Frost quakes, or cryoseisms, are caused by moisture in the ground freezing and expanding. The pressure is released with a loud bang.

Toronto residents first began noticing the phenomenon last week during a cold snap, and the noises woke many throughout the city last night as temperatures plunged to -26 C.

Graphic designer and weather-lover Ashley King made a customized Google Map recording frost quake experiences, putting out a Twitter request for people to share their stories on Friday morning. The map has grown to encompass almost 90 entries.

I'm making a map of all the places a #frostquake has been heard in the GTA. Tweet me your postal code and I'll add you to the map!- Ashley King (@lovethinkplay) January 03, 2014

"I just figured there should be a map out there as public record so that people know others are experiencing the same thing as them," said King.

King has been collecting tales via Twitter, collecting postal codes when she can, and hopes to sort the entries once more come in and find patterns in the data.

The majority of the results span out from Lake Ontario through Toronto and the GTA, but King has gotten stories from Ottawa and others from New York, Ohio and Detroit.

"In some areas people are saying it's made their houses shake," King said.

Contributors leave their postal code, the date and the time of the quake, showed when you browse their pin on the map.

Some have added comments as well, such as one person near Dundas Street East and Coxwell Avenue, who said there were at least four quakes last night between 3 and 4 a.m., "loud booms like distant bombing."

A resident of King Street West wrote that the quakes kept them up all night, and that at first they thought pieces of ice were falling on their condo balcony.



Though she works as a graphic designer by day, King attributes her interest in charting frost quakes to her hobby, weather.

"I'd be a storm chaser if I could drive," she said. "We know so little about the world that it's so interesting to see these dynamics."

King was hoping to hear a frost quake herself and got her wish from her apartment at Yonge Street and Eglinton Avenue on Tuesday night. She heard one quake at 10 p.m., another at midnight and was woken up by the loudest one at 5 a.m..

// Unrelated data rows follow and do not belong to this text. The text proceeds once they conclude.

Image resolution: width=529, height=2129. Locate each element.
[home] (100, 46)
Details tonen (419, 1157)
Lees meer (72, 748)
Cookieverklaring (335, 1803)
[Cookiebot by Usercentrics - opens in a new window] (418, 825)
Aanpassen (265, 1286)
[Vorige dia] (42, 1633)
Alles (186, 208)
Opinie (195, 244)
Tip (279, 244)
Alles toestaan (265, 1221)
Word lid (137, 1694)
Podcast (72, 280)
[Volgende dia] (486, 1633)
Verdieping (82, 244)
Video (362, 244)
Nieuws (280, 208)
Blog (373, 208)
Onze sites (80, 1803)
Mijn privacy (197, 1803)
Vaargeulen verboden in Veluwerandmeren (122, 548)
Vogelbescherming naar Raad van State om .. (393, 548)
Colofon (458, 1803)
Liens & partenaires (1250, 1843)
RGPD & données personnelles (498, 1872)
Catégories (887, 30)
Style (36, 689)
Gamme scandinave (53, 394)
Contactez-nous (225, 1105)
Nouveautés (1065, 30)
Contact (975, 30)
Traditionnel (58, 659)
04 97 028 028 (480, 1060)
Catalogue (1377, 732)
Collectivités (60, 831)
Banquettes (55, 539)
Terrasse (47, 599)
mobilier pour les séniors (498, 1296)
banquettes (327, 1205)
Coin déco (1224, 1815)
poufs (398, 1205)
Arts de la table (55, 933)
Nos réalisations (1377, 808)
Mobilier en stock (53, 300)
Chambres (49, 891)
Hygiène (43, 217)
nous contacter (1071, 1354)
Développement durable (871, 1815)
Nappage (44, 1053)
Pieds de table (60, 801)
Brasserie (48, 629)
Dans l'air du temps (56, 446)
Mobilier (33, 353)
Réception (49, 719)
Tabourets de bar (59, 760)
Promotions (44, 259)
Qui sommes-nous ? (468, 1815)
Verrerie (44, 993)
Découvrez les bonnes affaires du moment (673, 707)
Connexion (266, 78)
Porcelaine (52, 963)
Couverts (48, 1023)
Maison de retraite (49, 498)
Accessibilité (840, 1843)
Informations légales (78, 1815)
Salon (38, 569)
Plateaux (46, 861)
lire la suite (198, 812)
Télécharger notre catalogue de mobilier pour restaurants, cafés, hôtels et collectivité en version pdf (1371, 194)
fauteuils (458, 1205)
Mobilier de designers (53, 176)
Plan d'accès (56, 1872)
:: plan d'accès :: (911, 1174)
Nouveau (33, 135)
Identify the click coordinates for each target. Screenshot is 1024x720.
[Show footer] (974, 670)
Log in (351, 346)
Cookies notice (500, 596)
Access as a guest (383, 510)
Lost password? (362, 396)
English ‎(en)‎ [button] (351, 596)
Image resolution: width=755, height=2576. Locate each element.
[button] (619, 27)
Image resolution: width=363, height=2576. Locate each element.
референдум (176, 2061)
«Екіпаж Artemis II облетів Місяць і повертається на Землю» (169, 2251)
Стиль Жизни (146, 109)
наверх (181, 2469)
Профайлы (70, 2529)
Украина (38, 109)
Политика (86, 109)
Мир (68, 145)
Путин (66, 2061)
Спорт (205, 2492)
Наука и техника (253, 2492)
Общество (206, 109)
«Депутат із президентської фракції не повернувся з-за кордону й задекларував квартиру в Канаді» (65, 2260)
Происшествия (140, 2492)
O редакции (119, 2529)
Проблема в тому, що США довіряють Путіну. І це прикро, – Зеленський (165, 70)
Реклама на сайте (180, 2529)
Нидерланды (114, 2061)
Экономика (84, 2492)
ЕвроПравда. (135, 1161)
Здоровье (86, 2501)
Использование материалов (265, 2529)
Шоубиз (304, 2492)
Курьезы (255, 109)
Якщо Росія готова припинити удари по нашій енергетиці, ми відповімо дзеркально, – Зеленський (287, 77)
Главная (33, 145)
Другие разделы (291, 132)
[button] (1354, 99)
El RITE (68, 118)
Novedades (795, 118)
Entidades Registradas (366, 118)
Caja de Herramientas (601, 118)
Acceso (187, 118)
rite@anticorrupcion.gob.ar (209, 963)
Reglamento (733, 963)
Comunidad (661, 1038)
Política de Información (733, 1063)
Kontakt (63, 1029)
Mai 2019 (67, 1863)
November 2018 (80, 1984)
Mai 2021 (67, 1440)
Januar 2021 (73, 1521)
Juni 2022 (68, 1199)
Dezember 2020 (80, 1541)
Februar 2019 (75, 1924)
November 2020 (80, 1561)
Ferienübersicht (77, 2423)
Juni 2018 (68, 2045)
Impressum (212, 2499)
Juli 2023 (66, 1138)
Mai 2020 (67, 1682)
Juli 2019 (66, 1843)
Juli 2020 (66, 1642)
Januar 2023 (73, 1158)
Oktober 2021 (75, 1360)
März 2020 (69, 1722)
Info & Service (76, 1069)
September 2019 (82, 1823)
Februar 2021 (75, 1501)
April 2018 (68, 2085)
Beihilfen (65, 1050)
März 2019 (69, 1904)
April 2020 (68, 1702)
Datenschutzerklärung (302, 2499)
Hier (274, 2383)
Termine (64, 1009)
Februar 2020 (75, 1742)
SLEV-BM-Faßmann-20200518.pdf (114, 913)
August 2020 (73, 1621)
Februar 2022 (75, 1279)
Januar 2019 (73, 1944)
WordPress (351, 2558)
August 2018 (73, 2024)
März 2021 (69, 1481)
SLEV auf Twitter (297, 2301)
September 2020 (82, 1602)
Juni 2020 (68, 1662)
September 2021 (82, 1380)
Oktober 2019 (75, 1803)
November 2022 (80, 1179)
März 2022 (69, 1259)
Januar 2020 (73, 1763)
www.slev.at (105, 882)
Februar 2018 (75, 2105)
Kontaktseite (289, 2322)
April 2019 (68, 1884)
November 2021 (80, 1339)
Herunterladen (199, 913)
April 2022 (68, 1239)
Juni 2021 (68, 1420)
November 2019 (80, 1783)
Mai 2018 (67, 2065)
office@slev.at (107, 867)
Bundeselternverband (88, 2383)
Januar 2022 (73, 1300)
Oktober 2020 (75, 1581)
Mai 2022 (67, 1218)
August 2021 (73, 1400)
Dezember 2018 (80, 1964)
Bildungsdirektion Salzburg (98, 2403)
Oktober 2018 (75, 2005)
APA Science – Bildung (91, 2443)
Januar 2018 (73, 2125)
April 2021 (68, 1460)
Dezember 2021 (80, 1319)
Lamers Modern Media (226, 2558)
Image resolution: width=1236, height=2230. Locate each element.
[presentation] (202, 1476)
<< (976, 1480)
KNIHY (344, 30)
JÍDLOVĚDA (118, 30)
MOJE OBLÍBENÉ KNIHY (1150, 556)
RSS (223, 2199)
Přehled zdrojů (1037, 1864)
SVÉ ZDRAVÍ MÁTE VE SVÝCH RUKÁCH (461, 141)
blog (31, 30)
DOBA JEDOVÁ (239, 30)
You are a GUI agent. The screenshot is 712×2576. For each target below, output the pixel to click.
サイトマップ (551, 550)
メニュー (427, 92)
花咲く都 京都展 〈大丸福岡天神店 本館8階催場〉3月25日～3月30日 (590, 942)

"It sounded like two bowling balls were being crashed together," she said.

She found it reassuring to go on Twitter and see other people in her area reacting to the same noise at the same time. The #frostquake hashtag has been full of people sharing their experiences and reacting to the weather.

Lot's of #frostquake pings and pops all evening at my condo in the Yonge and Eglinton area @ CityNatasha- Akash (@akashs) January 07, 2014

"That's the point of the map, so that people don't think they're crazy," said King.